# How can I have that mind blowing sex?



## IWantGreatMarriage (May 20, 2014)

Hello everyone. I have been lurking around and just summoned the courage to post. 
I have been married 18 months to an amazing guy. We have a wonderful relationship but am always looking for ways to make it better.
I have taken note of the books advised here: his and her needs & marriage busters and will be buying them soon. 
However, I need advice on how to step up the sex life, like have the kind of sex that Caroline writes about?
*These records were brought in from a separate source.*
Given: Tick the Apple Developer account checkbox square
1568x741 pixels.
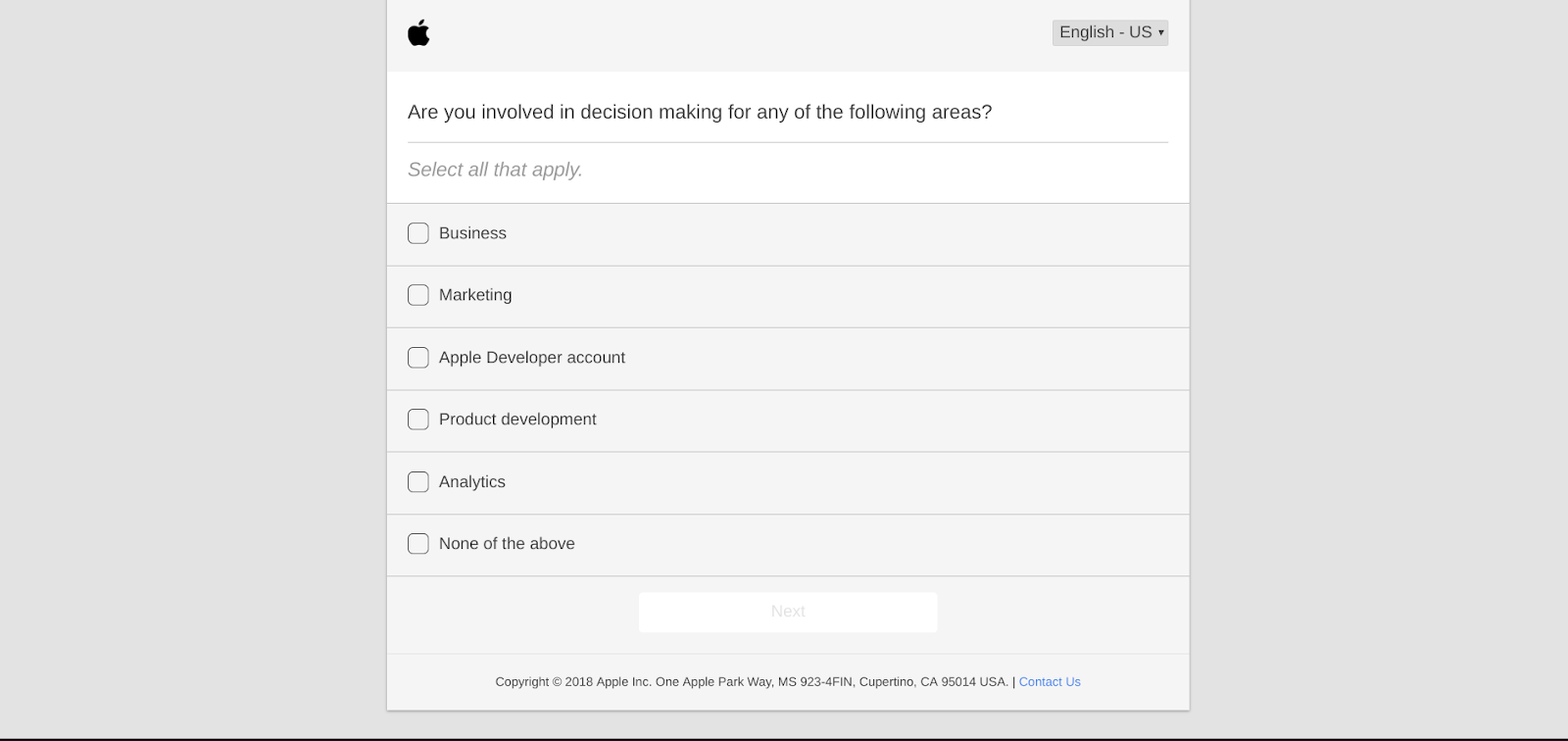Looking at the screenshot, I should point(418,358).
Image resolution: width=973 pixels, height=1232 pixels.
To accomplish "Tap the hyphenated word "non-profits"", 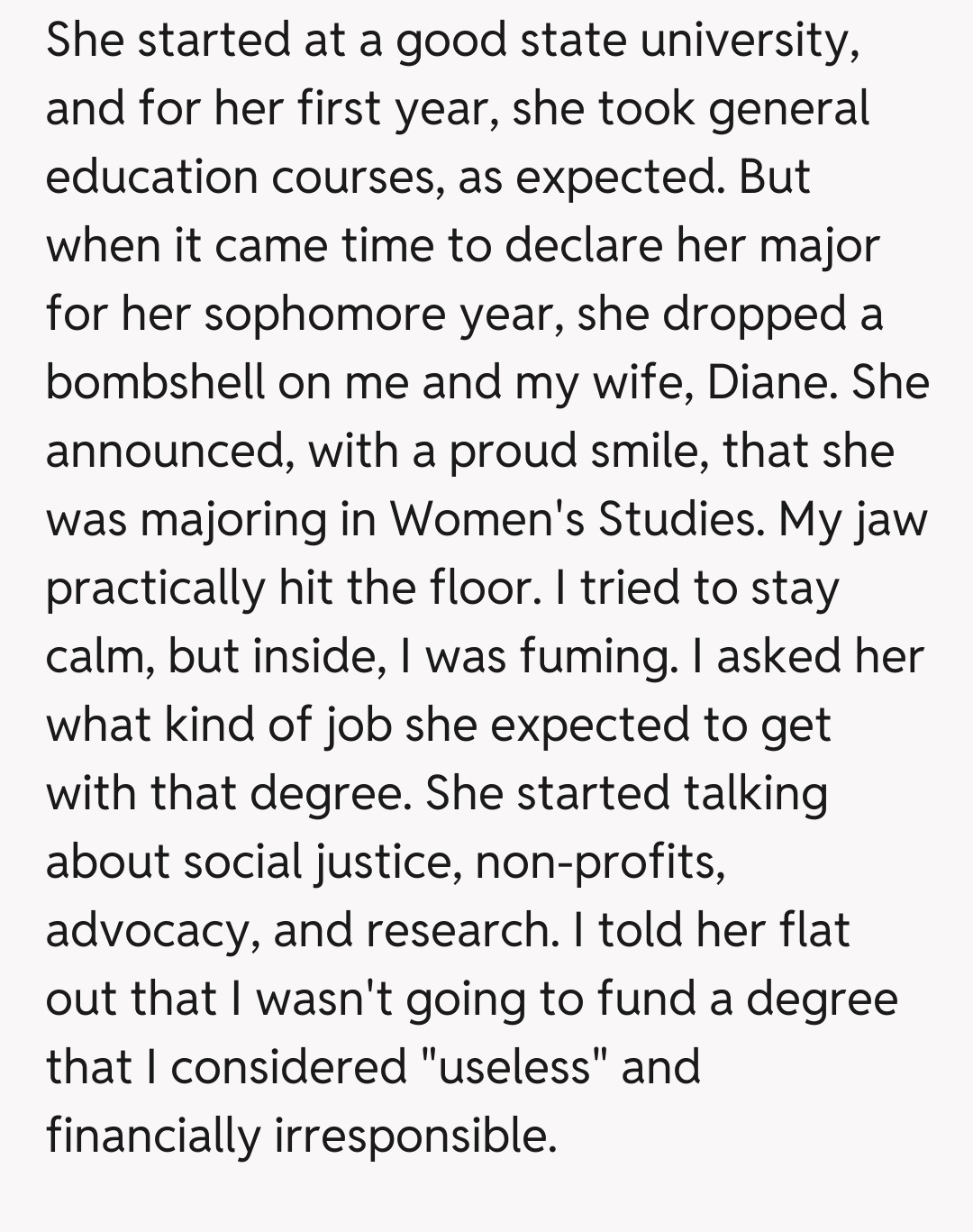I will pos(599,862).
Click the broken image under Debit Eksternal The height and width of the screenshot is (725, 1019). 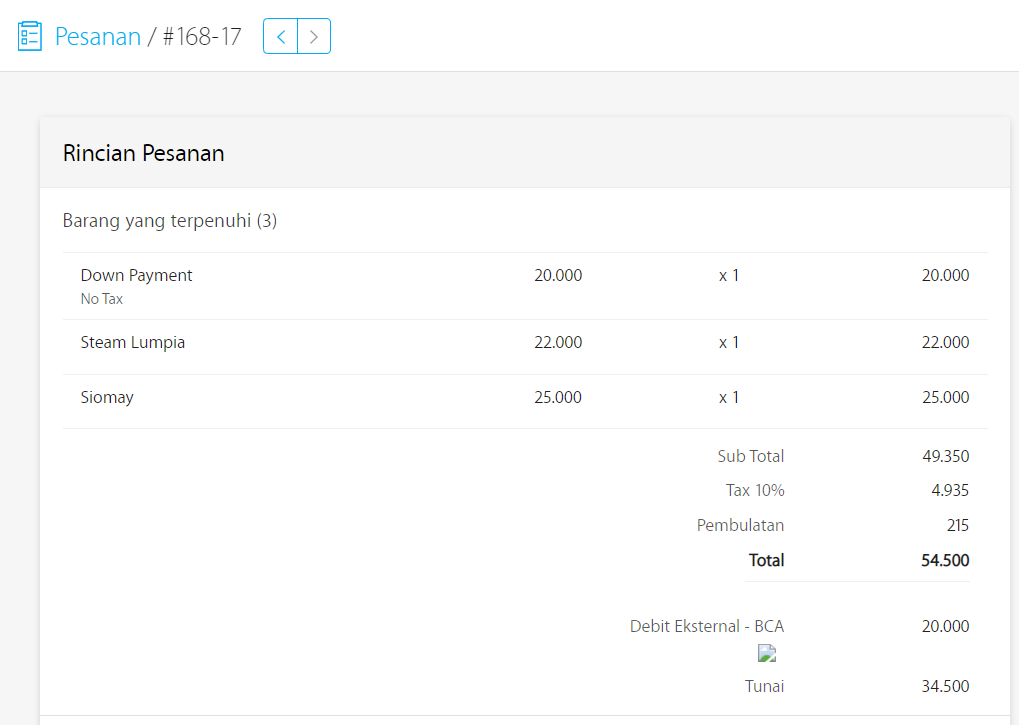(767, 654)
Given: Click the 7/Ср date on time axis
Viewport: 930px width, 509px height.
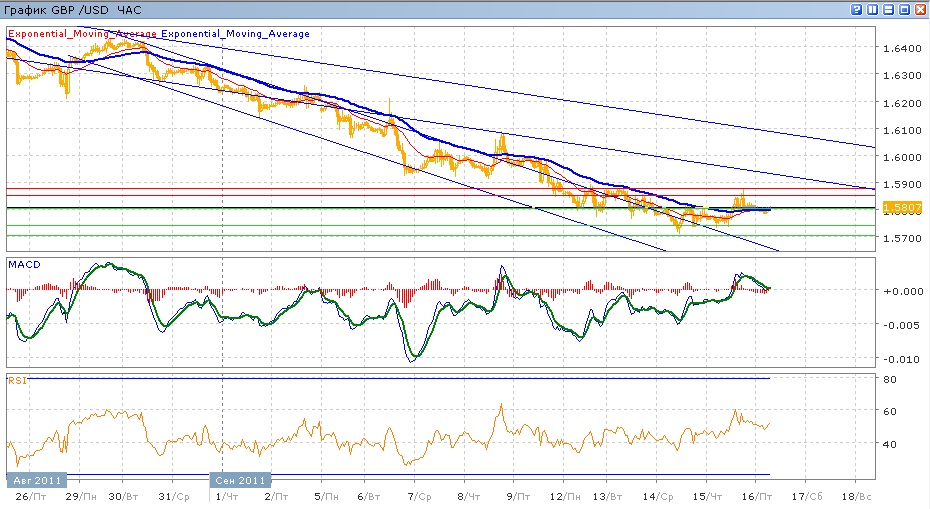Looking at the screenshot, I should [x=418, y=496].
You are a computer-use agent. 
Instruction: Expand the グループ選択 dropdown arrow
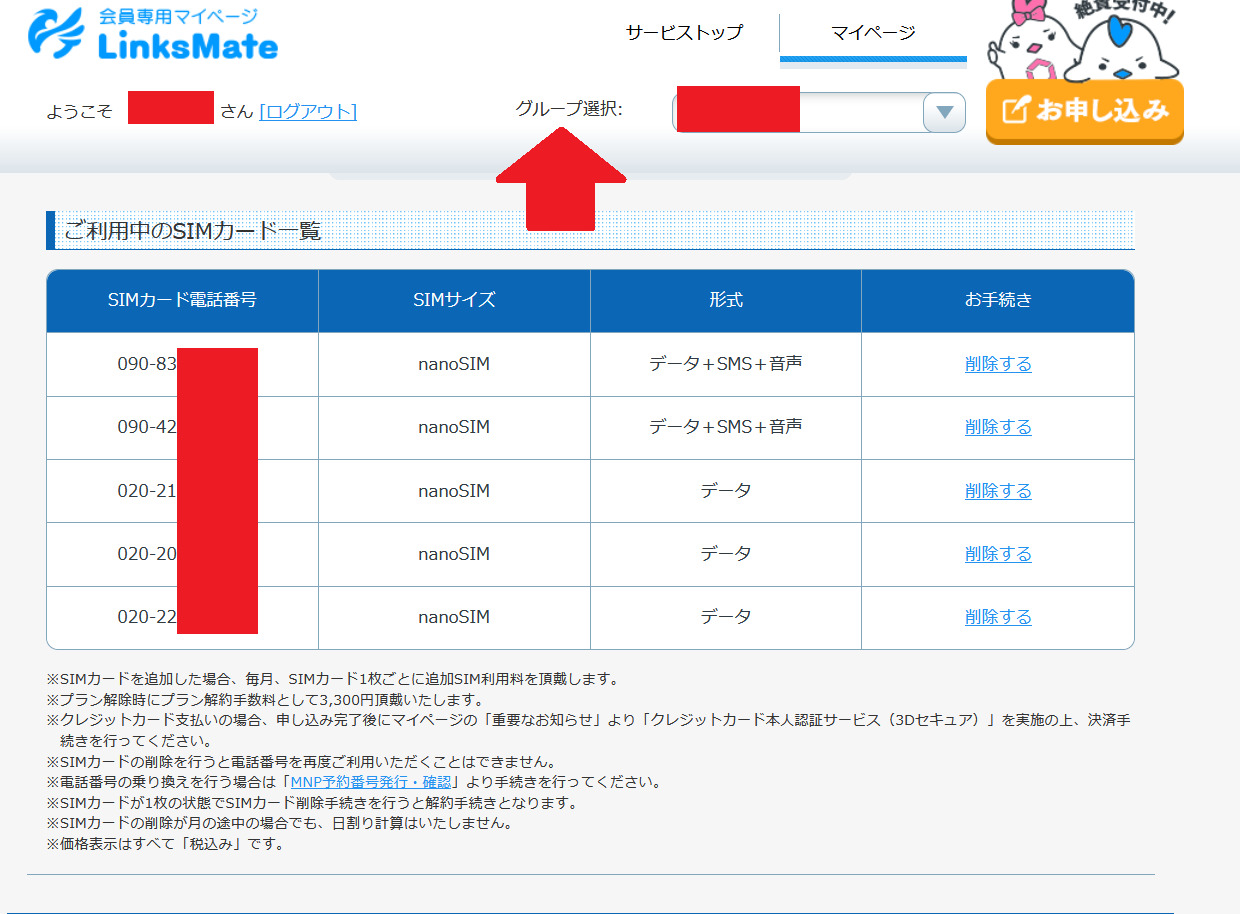[x=943, y=112]
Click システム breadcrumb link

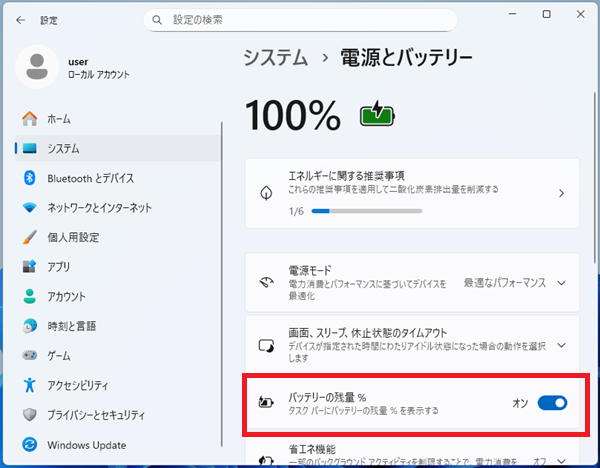pyautogui.click(x=275, y=58)
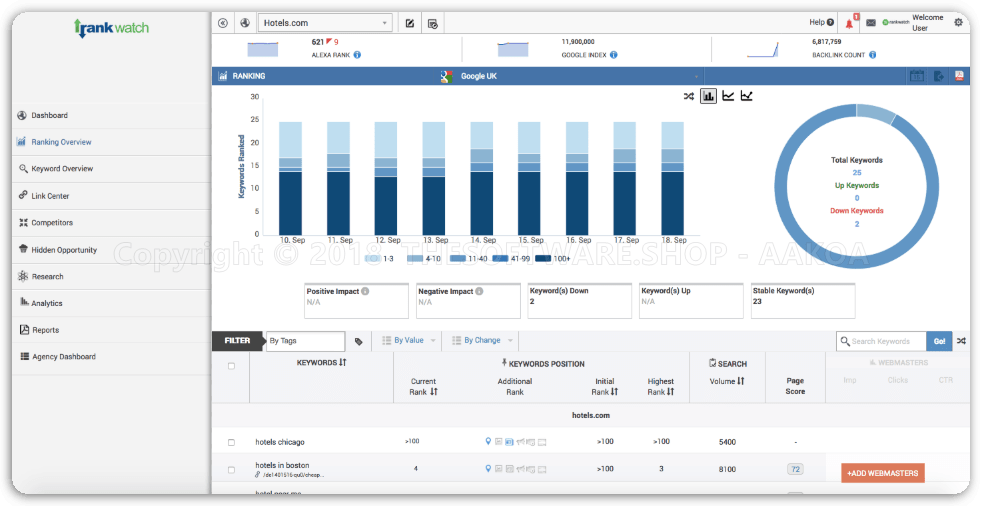Click the tag icon beside By Tags
Viewport: 982px width, 506px height.
(359, 341)
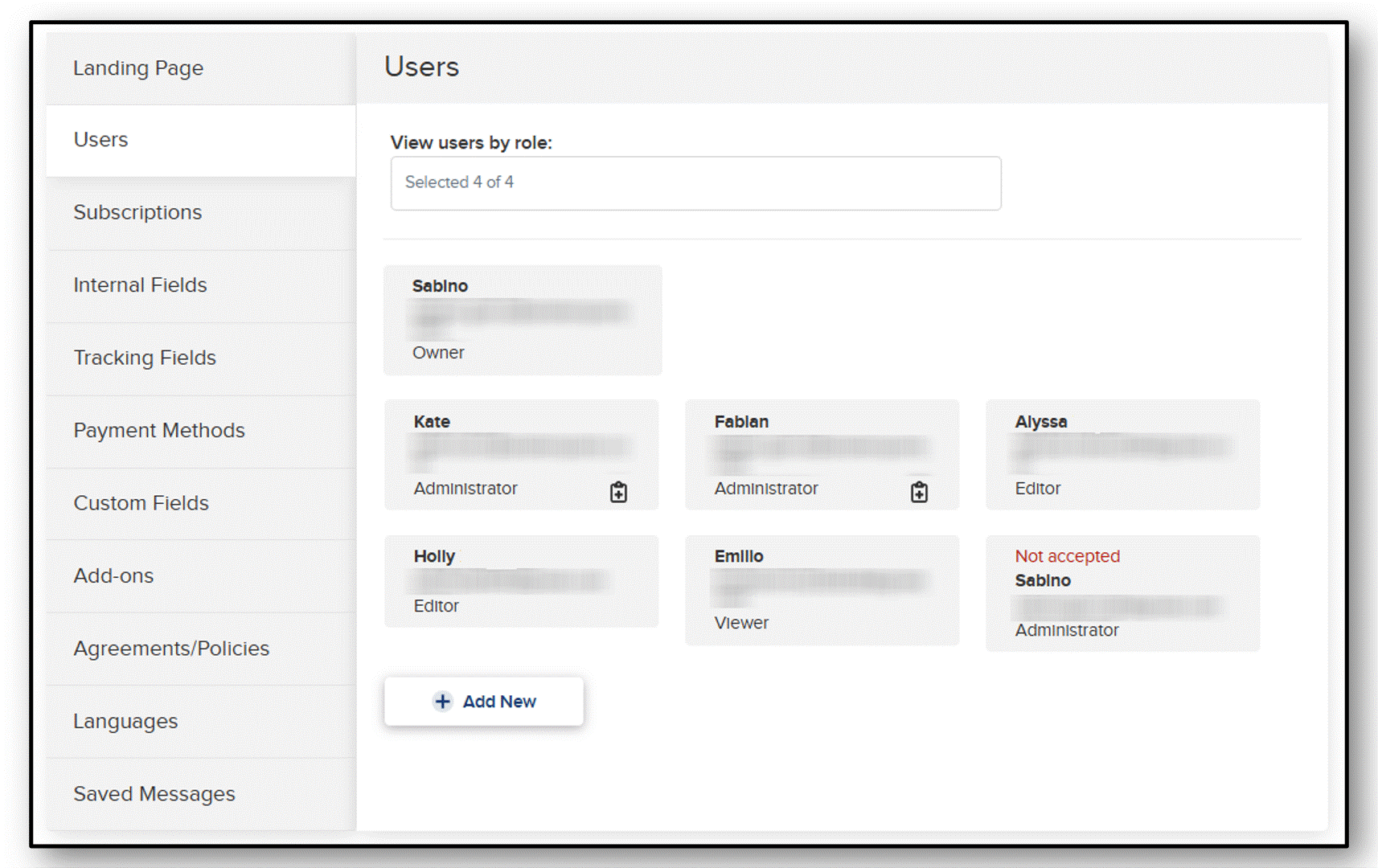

Mind blowing, can't get enough of eachother kind of sex.
At the moment we try on every other day and nobody denies the other, but then am hardly the one to initiate. 
I guess I need advice on a book that addresses these issues. I tried porn but they look too dirty most times that I don't know what I can learn from there.

Thanks in advance


----------



## WorkingOnMe (Mar 17, 2012)

IWantGreatMarriage said:


> I need advice on how to step up the sex life, like have the kind of sex that Caroline writes about? Mind blowing, can't get enough of eachother kind of sex.


Personally I don't think you can fake that kind of passion. When you are truly into each other, you can't help but have it be that way.


----------



## IWantGreatMarriage (May 20, 2014)

Mmh...it was like that at the beginning. Just looking for ways to rekindle it and make it spicier.


----------



## Accipiter777 (Jul 22, 2011)

My wife and I tried having mind blowing sex... turned out to be the same result just a different path getting there. So we stopped, and just enjoyed what we had.


----------



## Philat (Sep 12, 2013)

IWantGreatMarriage said:


> Mmh...it was like that at the beginning. Just looking for ways to rekindle it and make it spicier.


Married 18 months? Every other day? You *are* at the beginning, and nothing needs to be "rekindled." Take other people's accounts of their mind-blowing sex with a grain of salt and just be at ease with one another and what your natural rhythm is.


----------



## that_girl (Jul 6, 2011)

Can't fake that stuff. It comes from deep passion that just makes you hungry for the person.

I used to have it for my husband, but situation as it is, it's gone...maybe it will come back...dunno. But for at least the first 3 years it was mind blowing. 

I've had it with others. Good stuff.

But....it's not something you can "learn" or read about, imo. It's either there or it's not.

That's not to say that OTHER THINGS can bring you closer and spark more passion--- things like emotional intimacy, experiences together that build the relationship, etc.


----------



## Q tip (Apr 15, 2014)

Get creative and enjoy. Laugh. Try sexting (H) during the day. Get him thinking about you. Communicate. Make mistakes. Who cares. Try difference things, go back to what works. Be absolutely goofy sometimes.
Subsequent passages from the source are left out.